11.5 Intracerebral/Hypertensive Haemorrhage
Common locations: Basal ganglia (putamen), thalamus, pons, cerebellum
CT appearance: Well-defined hyperdense lesion; surrounding hypodense oedema halo
Resolution: Liquefies over weeks → becomes hypodense
Posterior fossa CT: focal hyperdense lesion in anterior pons (~55 HU) consistent with acute hypertensive pontine haemorrhage.
11.6 Cerebral Venous Sinus Thrombosis (CVST)
Direct signs on non-contrast CT:
- Hyperdense sinus sign (dense transverse/superior sagittal sinus ~60–70 HU)
- Cord sign — hyperdense cortical vein
Indirect signs: Haemorrhagic infarct in atypical (non-arterial) location, often with surrounding oedema
CVST: Panel A — hyperdense left posterior temporal haemorrhagic infarct (yellow arrow). Panel B — abnormally hyperdense left transverse sinus (red arrows) = direct sign of venous thrombosis.
11.7 Haemorrhagic Transformation of Ischaemic Stroke
CT appearance: Mixed density lesion — hypodense infarct background with multifocal hyperdense petechial blood
ECASS Classification: HI1, HI2 (petechial), PH1, PH2 (parenchymal haematoma)
Large left hemispheric infarct with haemorrhagic transformation: mixed hypo/hyperdense lesion, cortical petechial haemorrhages, mass effect, right midline shift, left ventricle compression.

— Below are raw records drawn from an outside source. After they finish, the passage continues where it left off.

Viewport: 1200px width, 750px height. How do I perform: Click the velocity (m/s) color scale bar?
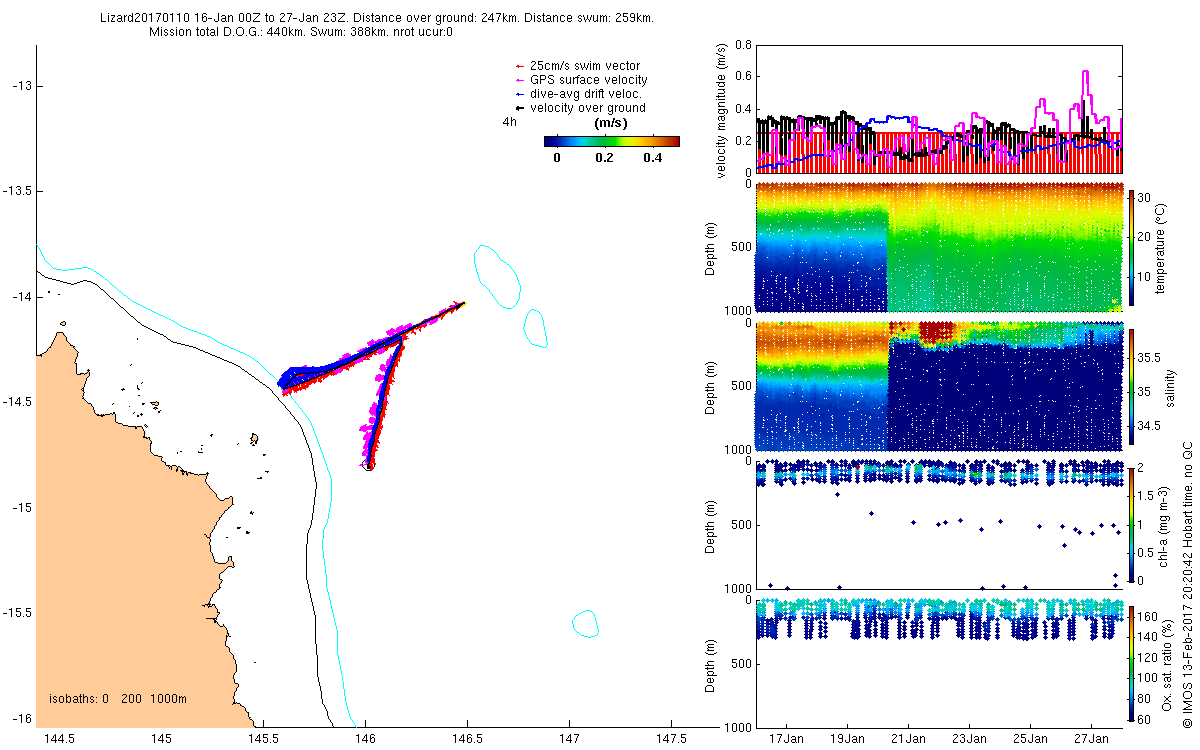612,141
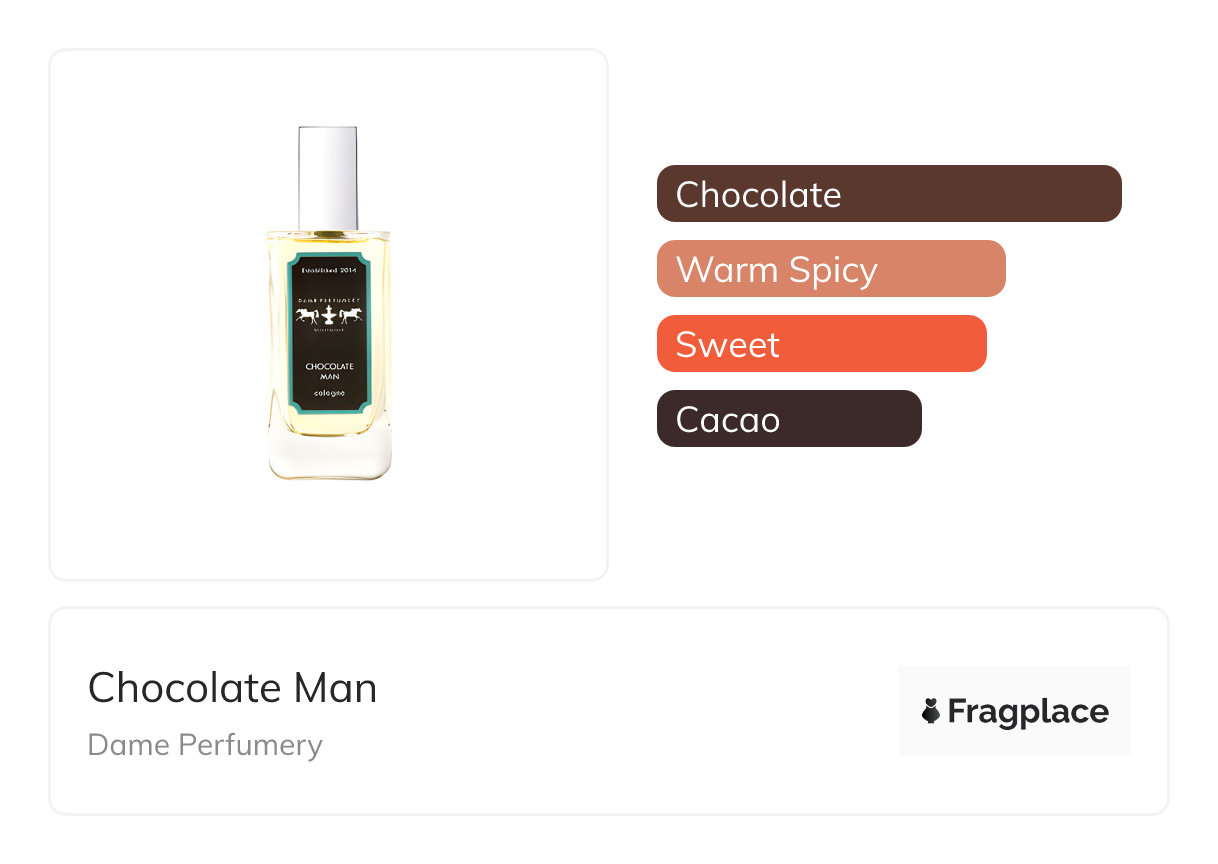This screenshot has height=864, width=1218.
Task: Click the Fragplace brand wordmark
Action: click(1028, 711)
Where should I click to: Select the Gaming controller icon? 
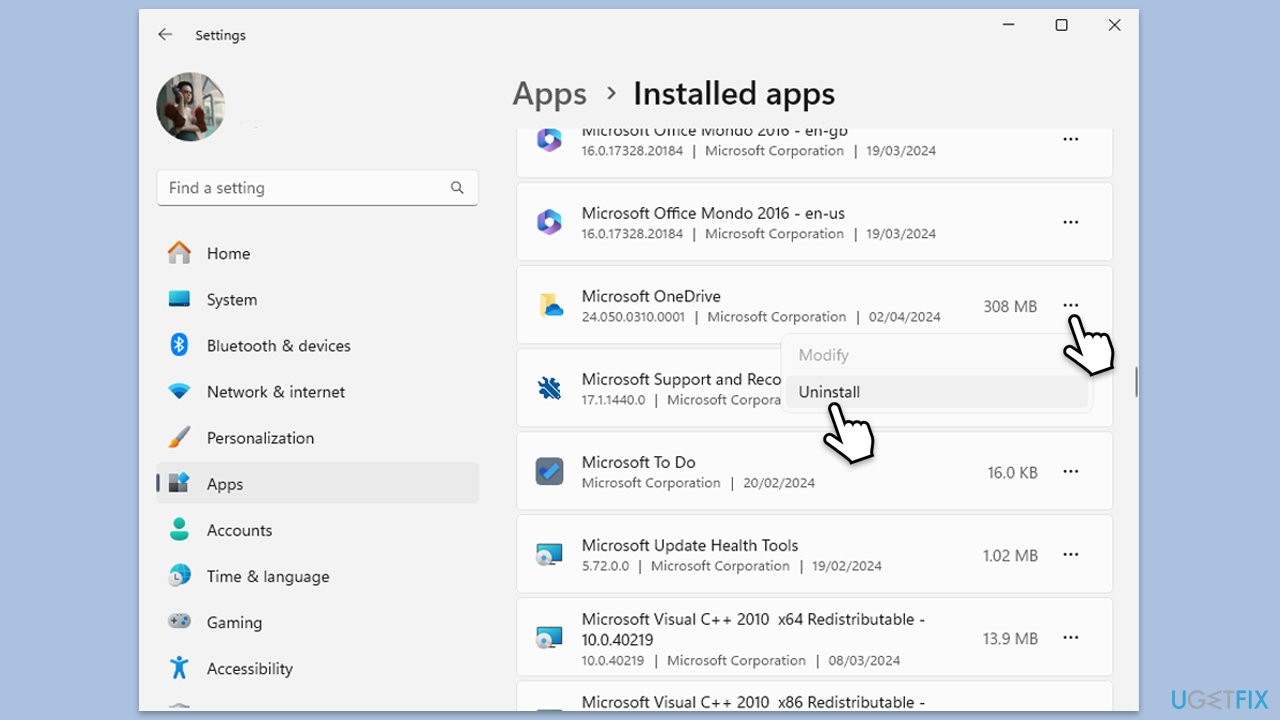click(x=178, y=622)
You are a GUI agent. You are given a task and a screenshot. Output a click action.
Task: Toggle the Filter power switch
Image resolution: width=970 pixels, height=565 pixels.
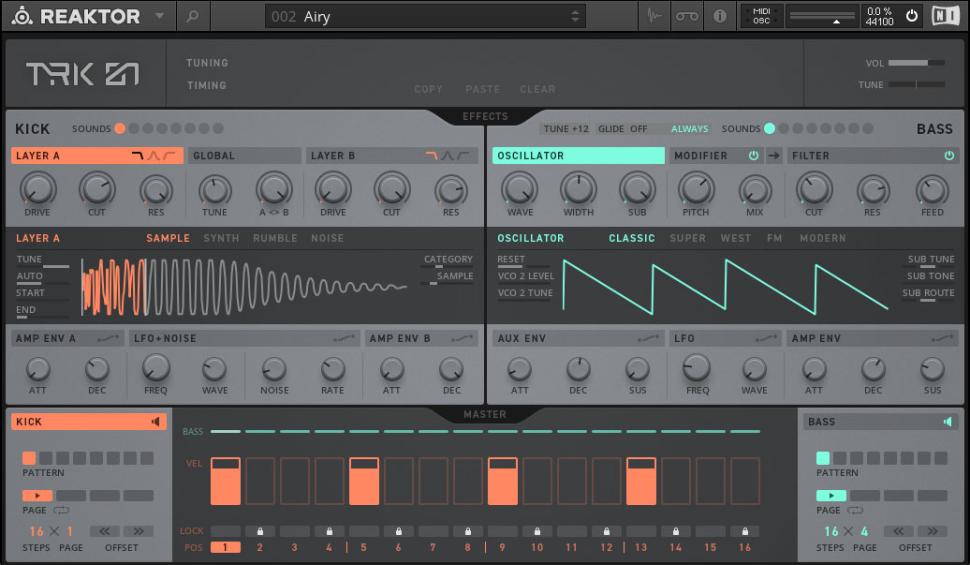coord(949,156)
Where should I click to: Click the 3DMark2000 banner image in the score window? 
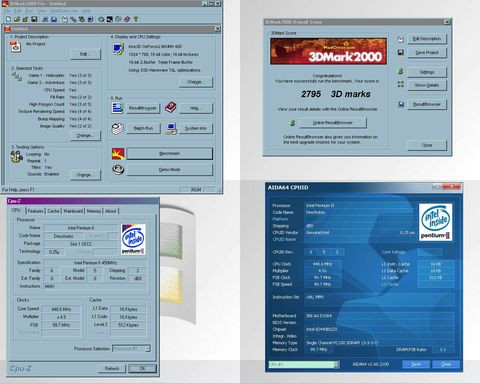pyautogui.click(x=328, y=51)
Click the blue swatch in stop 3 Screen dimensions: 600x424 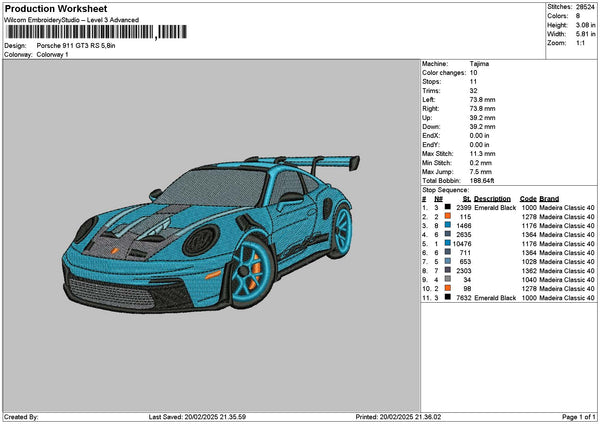[447, 225]
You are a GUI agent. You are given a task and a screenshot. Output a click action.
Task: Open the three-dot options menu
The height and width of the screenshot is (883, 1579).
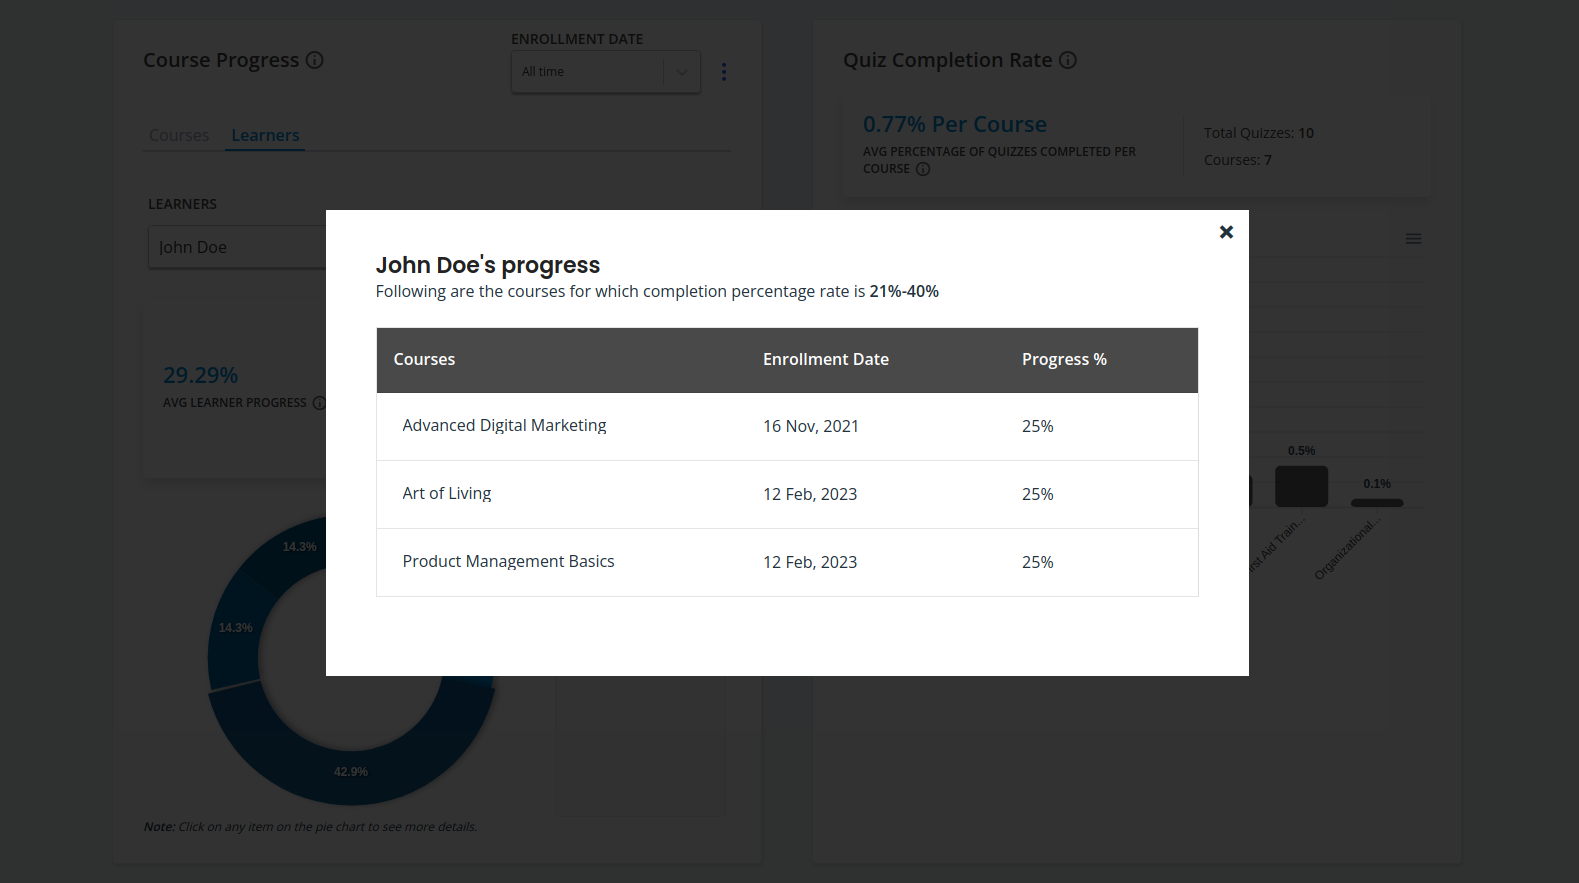click(x=724, y=72)
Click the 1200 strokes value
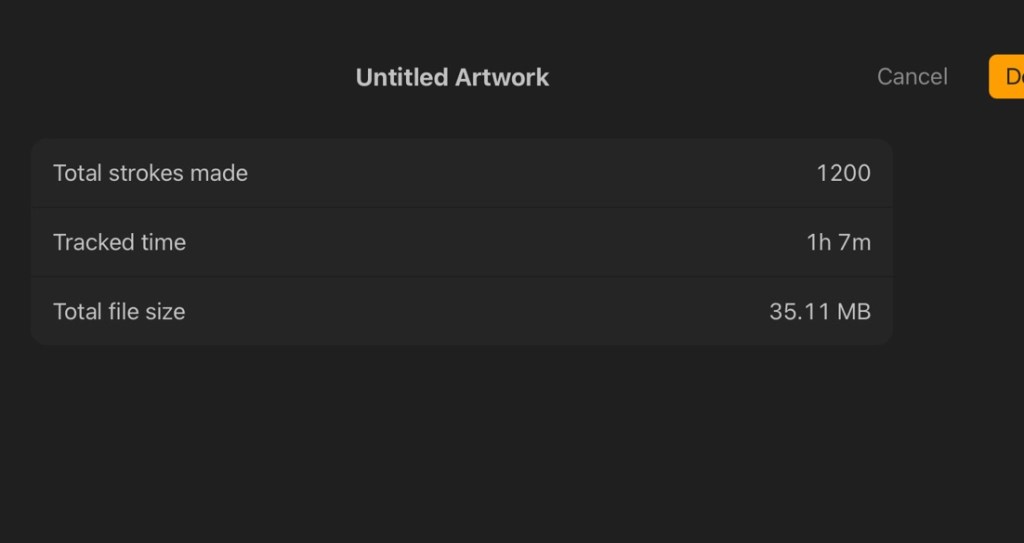Viewport: 1024px width, 543px height. tap(843, 173)
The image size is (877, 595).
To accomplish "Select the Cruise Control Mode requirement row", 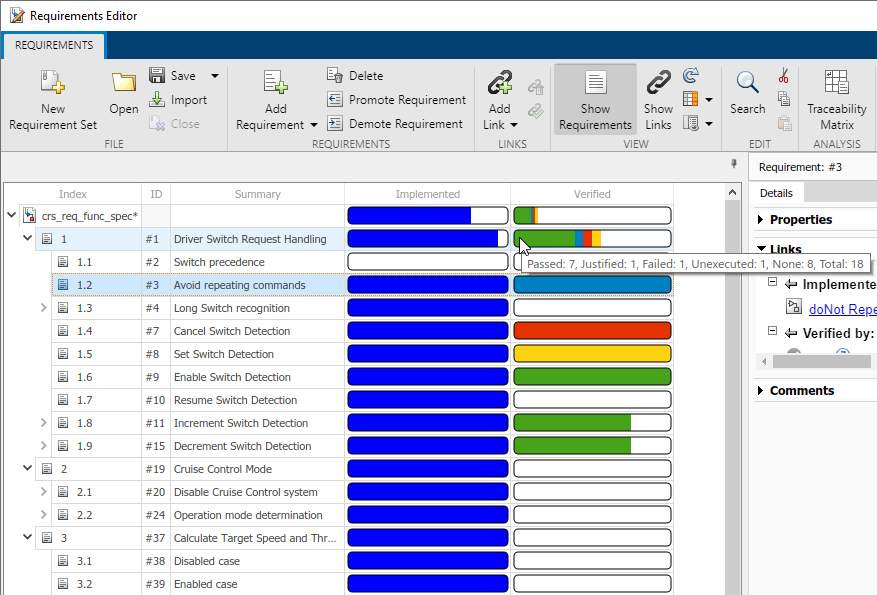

11.8 Normal CT vs. Pathology — Quick Reference
| Finding | Density | Location | Likely Diagnosis |
|---|
| Biconvex hyperdense | Hyperdense | Extra-axial | Epidural haematoma |
| Crescent hyperdense | Hyperdense | Extra-axial | Acute SDH |
| Crescent hypodense | Hypodense | Extra-axial | Chronic SDH |
| Basal cisterns hyperdense | Hyperdense | Subarachnoid | SAH |
| Focal hypodense + mass effect | Hypodense | Parenchyma | Ischaemic infarct + oedema |
| Focal hyperdense, deep | Hyperdense | Basal ganglia/thalamus | Hypertensive haemorrhage |
| Midline hyperdense sinus | Hyperdense | Dural sinuses | CVST |
| Rim-enhancing lesion | Ring on contrast | Parenchyma | Abscess / GBM |
12. Summary: Key Teaching Points
- HU scale underpins everything — acute blood is hyperdense (50–80 HU); oedema/infarct is hypodense; CSF is ~0 HU
- Window settings must be adjusted for each clinical question — always apply both brain and bone windows
- EDH = biconvex, bounded by sutures; SDH = crescent, crosses sutures
- SAH = blood in basal cisterns — check Sylvian fissures, interhemispheric fissure
- Early ischaemic stroke may be very subtle — look for loss of grey-white differentiation and sulcal effacement
- Posterior fossa is a blind spot on CT — use thin slices and multiplanar reformats
- Coronal reformats are essential for vertex/tentorial haemorrhage and herniation syndromes
- Always review bone windows for fractures, even if clinical question is vascular
Primary reference: Grainger & Allison's Diagnostic Radiology: A Textbook of Medical Imaging, Chapter 53 (Neuroradiology — Techniques) & Chapter 54 (Head Trauma), Elsevier.